Progressive Caucus Chair Ron Reynolds, a Missouri City attorney who has served in the House since 2011, said the idea was to create a platform for members to shake things up and speak freely, including about the quorum break and special session.
“For me, it just didn’t make sense,” Reynolds said of fellow Democrats returning to Austin without negotiating anything, which he called a case of failed leadership.
“To see the floor proceedings, it just pained me to see that we were really irrelevant,” Reynolds said. “The only thing they wanted us for was to make quorum so they could get their business done.”
To form the caucus Reynolds approached Rep. Jasmine Crockett of Dallas, an impassioned civil rights lawyer who finished her first term in the state House this year.
Crockett told the Signal the Progressive Caucus would offer an alternative voice to the Texas House Democratic Caucus, the official caucus of state House Democrats. It would push bolder messaging, she said, because the House Democratic Caucus needed to accommodate all of its lawmakers in both safe and unsafe districts.
“The HDC technically has been the voice of all Democrats, so to speak, but I didn’t really feel the HDC was speaking for me,” Crockett said of forming the caucus.
“I needed people to know that there were what I considered to be stronger voices that maybe you’re not hearing from because it’s coming through the filter of HDC,” Crockett said. “They’re putting out messages that will work for all the elected Democrats, which some of them are only there by the skin of their teeth and some are solidly there.”
The end of the quorum break and the bluntness to which Crockett has spoken to as a moral and strategic failure by fellow members has made her a media favorite in Texas. It has also landed her along with Texas Progressive Caucus Whip Ana-Maria Ramos, another outspoken Democrat, in hot water with leadership in the House, according to Reynolds.
“They say, ‘you gotta tone it down or you may not get a committee assignment, or you may not get a chairmanship’ — I don’t think our caucus is concerned about titles,” Reynolds said. “We’re concerned about outcomes for Texans and marginalized and underserved communities.”
Claudia Ordaz Perez, the new caucus’ treasurer, told the Signal she considered herself a moderate member who is willing to work across the aisle, but this session left her no choice. Perez felt a Progressive Caucus was needed to hold the line against an increasingly extreme Republican agenda.
“When you look at this past special legislative session, you hear Republicans talk about how this was the most conservative session in Texas’ history, and it absolutely was,” Perez said.
“I mean look at everything that just happened, especially me coming from El Paso,” Perez said citing the 2019 mass shooting in her city and the permitless carry law passed by the Republican-led legislature.

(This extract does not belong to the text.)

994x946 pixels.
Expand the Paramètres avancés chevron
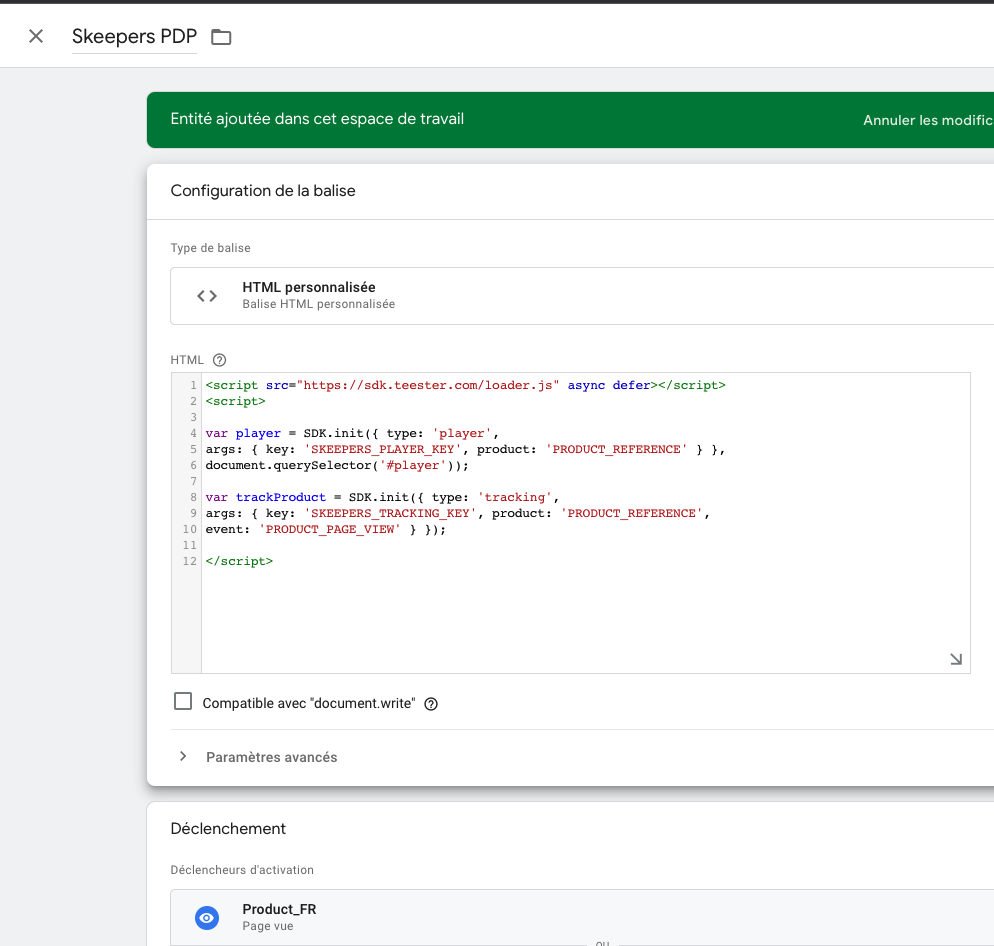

“The Republican Party is vastly different than it was ten years ago, and it’s only going to get progressively worse,” Perez said. “It’s not the same environment as it was before. We’re living in a different time. After Trump, it’s just so different.”

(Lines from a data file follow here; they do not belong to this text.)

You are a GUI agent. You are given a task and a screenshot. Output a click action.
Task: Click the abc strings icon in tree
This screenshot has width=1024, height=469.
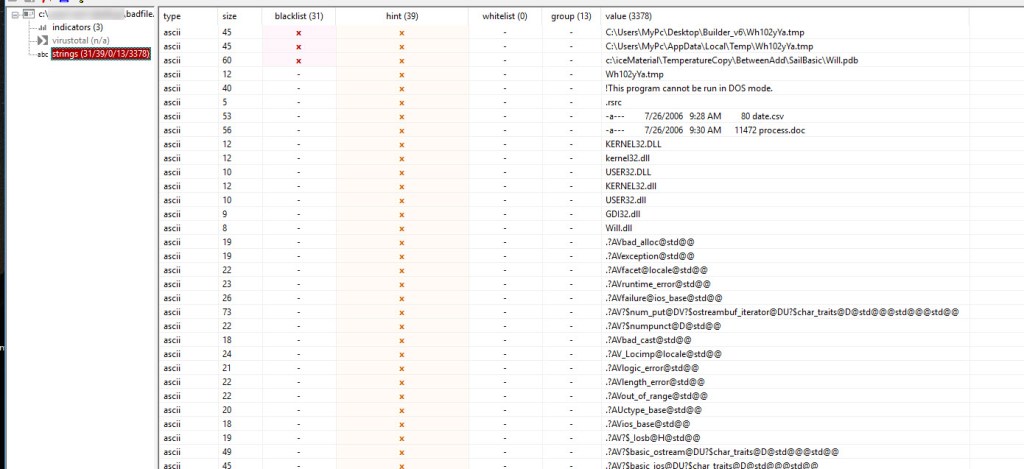[42, 54]
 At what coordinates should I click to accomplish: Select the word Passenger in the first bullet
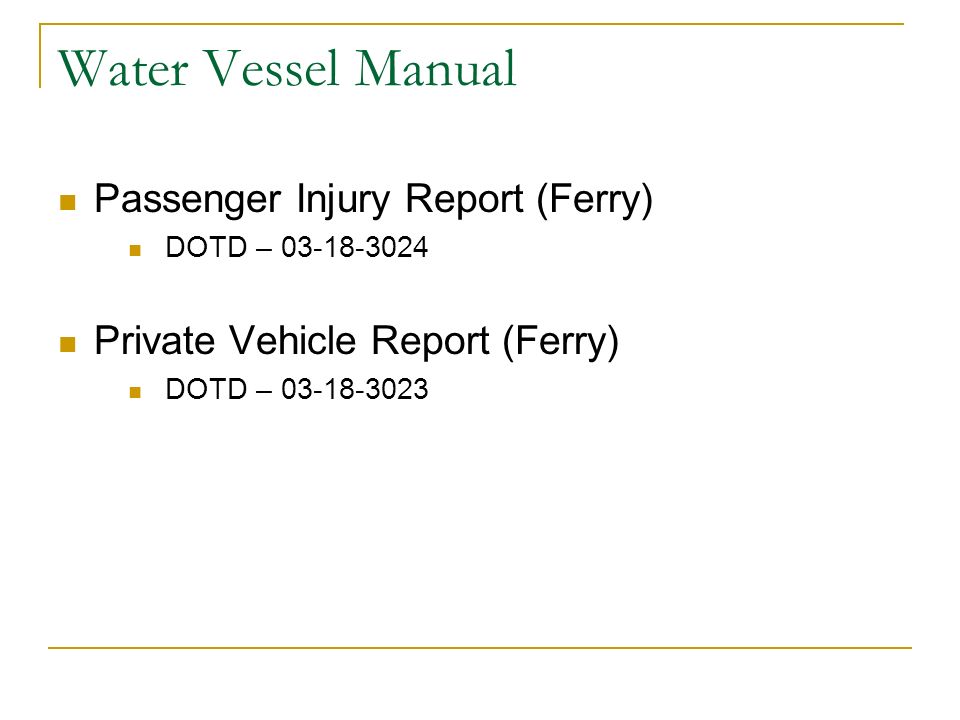click(x=187, y=201)

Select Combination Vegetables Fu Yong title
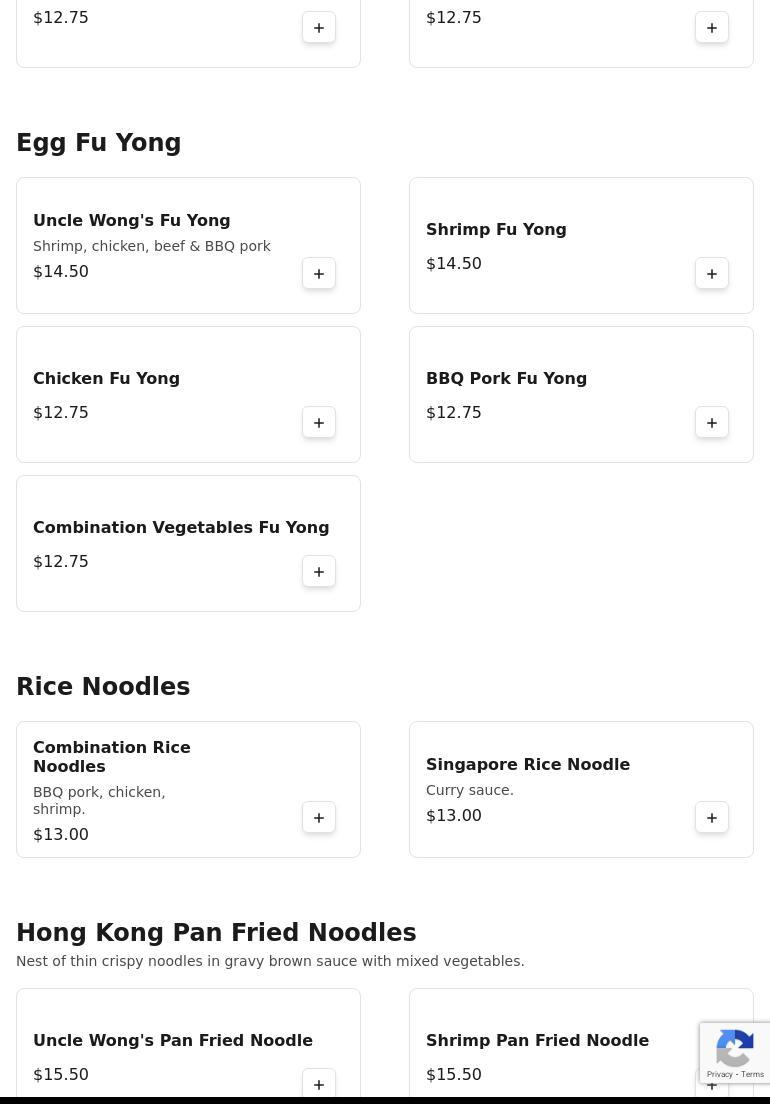tap(181, 527)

With 21 members and counting, the newly formed Texas House Progressive Caucus is already of considerable size.
It has a long way to go before resembling the influence wielded by its larger cousin, the nearly 100-strong Congressional Progressive Caucus in Washington.
The CPC was formed by six members in 1991, including Peter DeFazio and then-freshman Maxine Waters, who both still serve in the U.S. House, Ron Dellums (the first DSA member in Congress), and then-freshman Bernie Sanders, the first chair of the caucus and currently its only Senator.

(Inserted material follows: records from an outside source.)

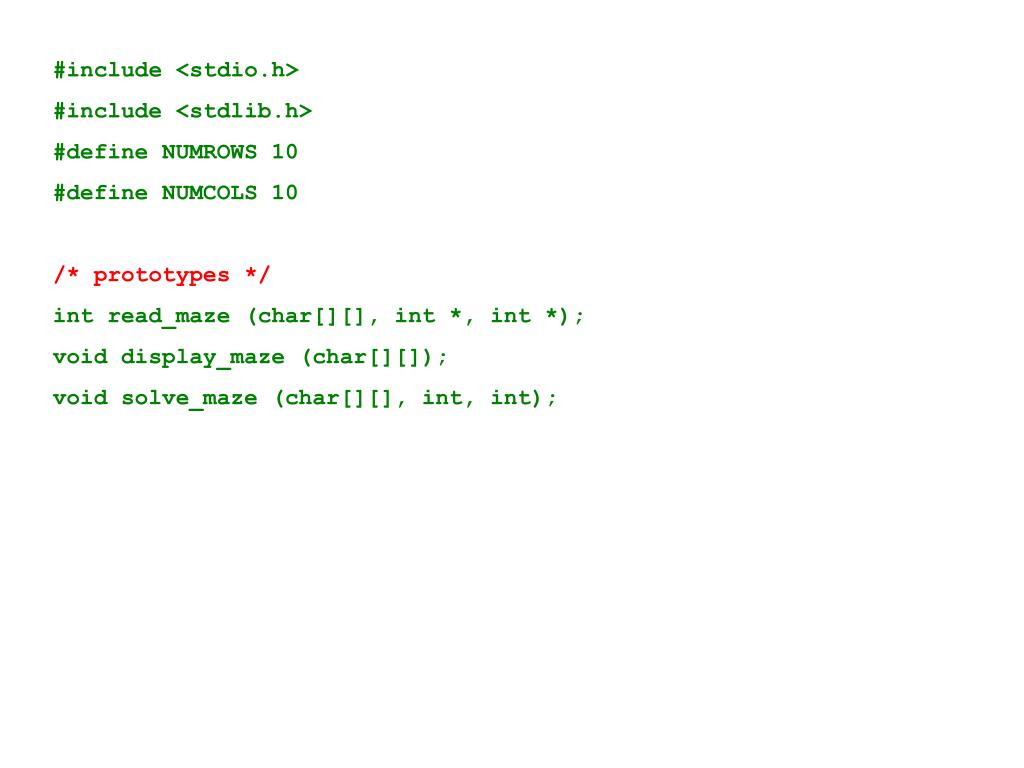Click the value 10 after NUMCOLS

pyautogui.click(x=285, y=193)
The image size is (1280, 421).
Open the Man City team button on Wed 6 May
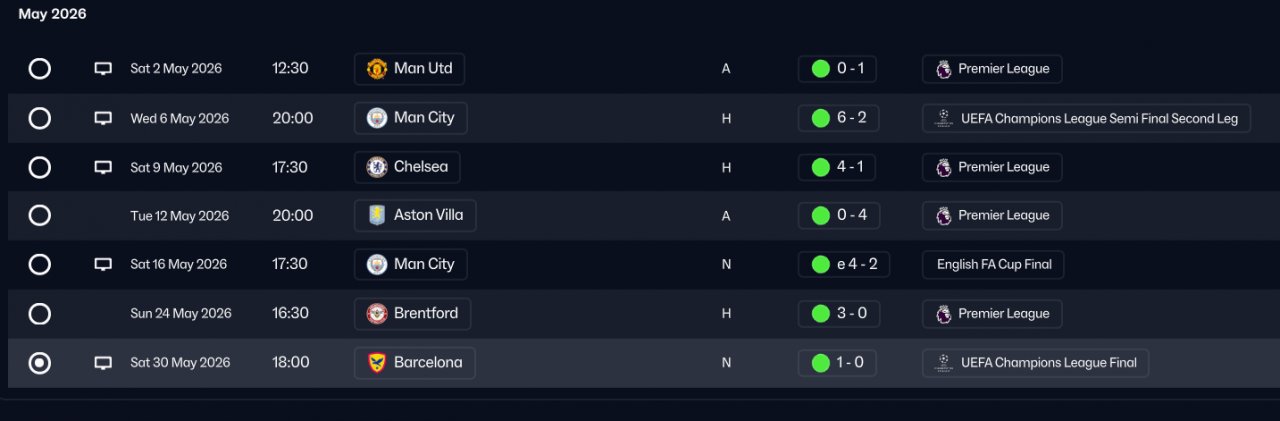(x=411, y=118)
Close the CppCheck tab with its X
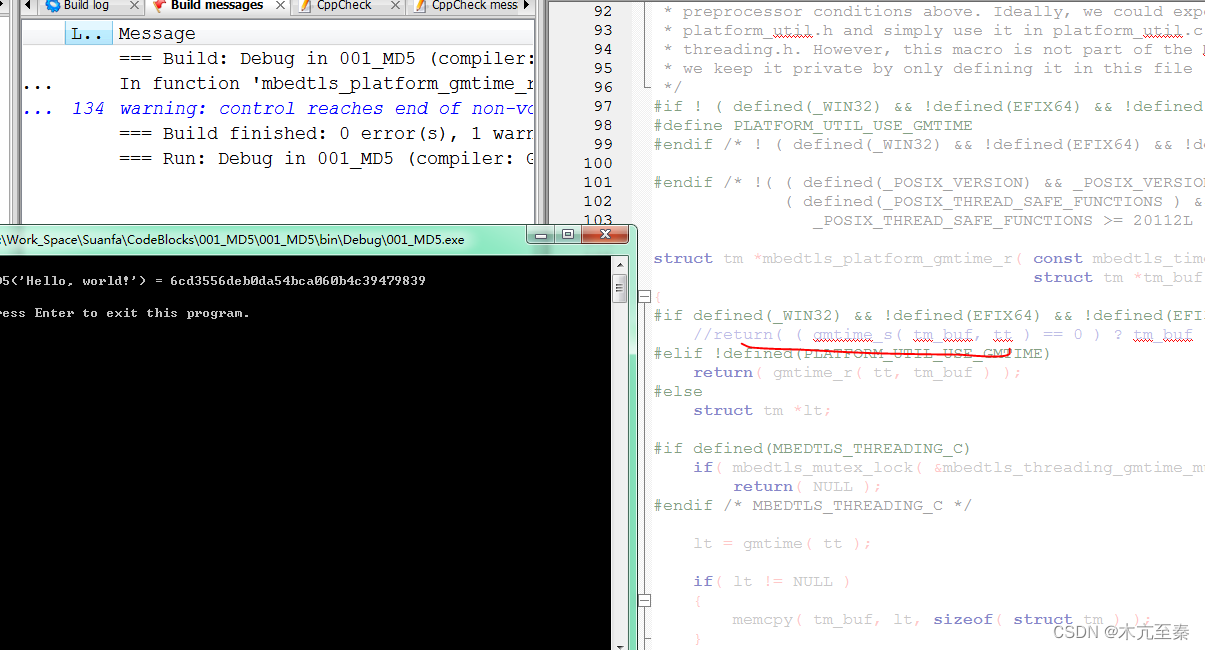The image size is (1205, 650). (395, 6)

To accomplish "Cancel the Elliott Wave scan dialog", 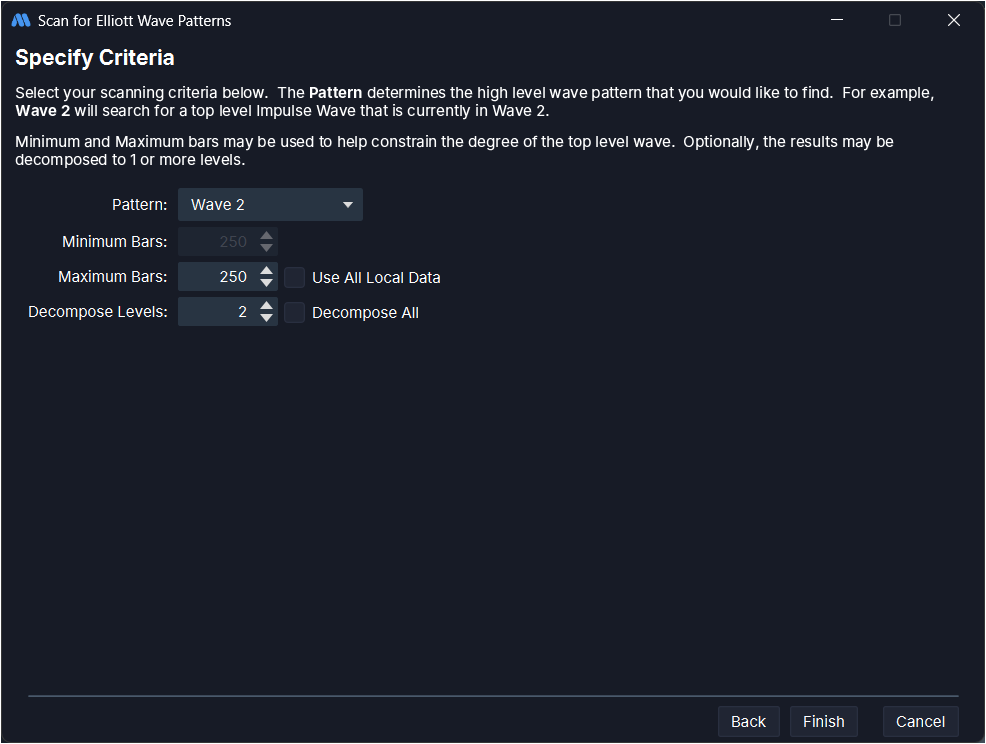I will point(920,721).

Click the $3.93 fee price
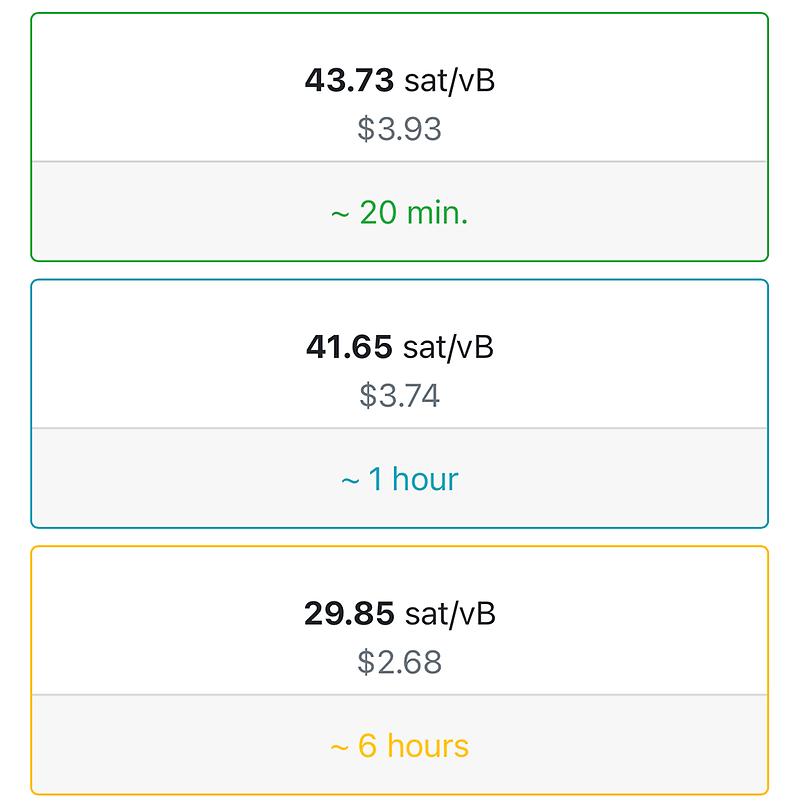point(399,129)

Having escaped the 2020 elections almost entirely unscathed, it is now the largest caucus and consequently the loudest voice among Democrats in Washington. Most recently under the leadership of Rep. Pramila Jayapal (D-WA), the caucus has engaged in a bit of handwringing with House Speaker Nancy Pelosi and Senate Democrats, threatening to withhold the vote of its 96 members on a major bipartisan infrastructure deal unless it includes spending for social programs and climate infrastructure.
It’s that sort of wheeling and dealing witnessed by Texas lawmakers that Reynolds said served as the inspiration for creating Texas’ own Progressive Caucus.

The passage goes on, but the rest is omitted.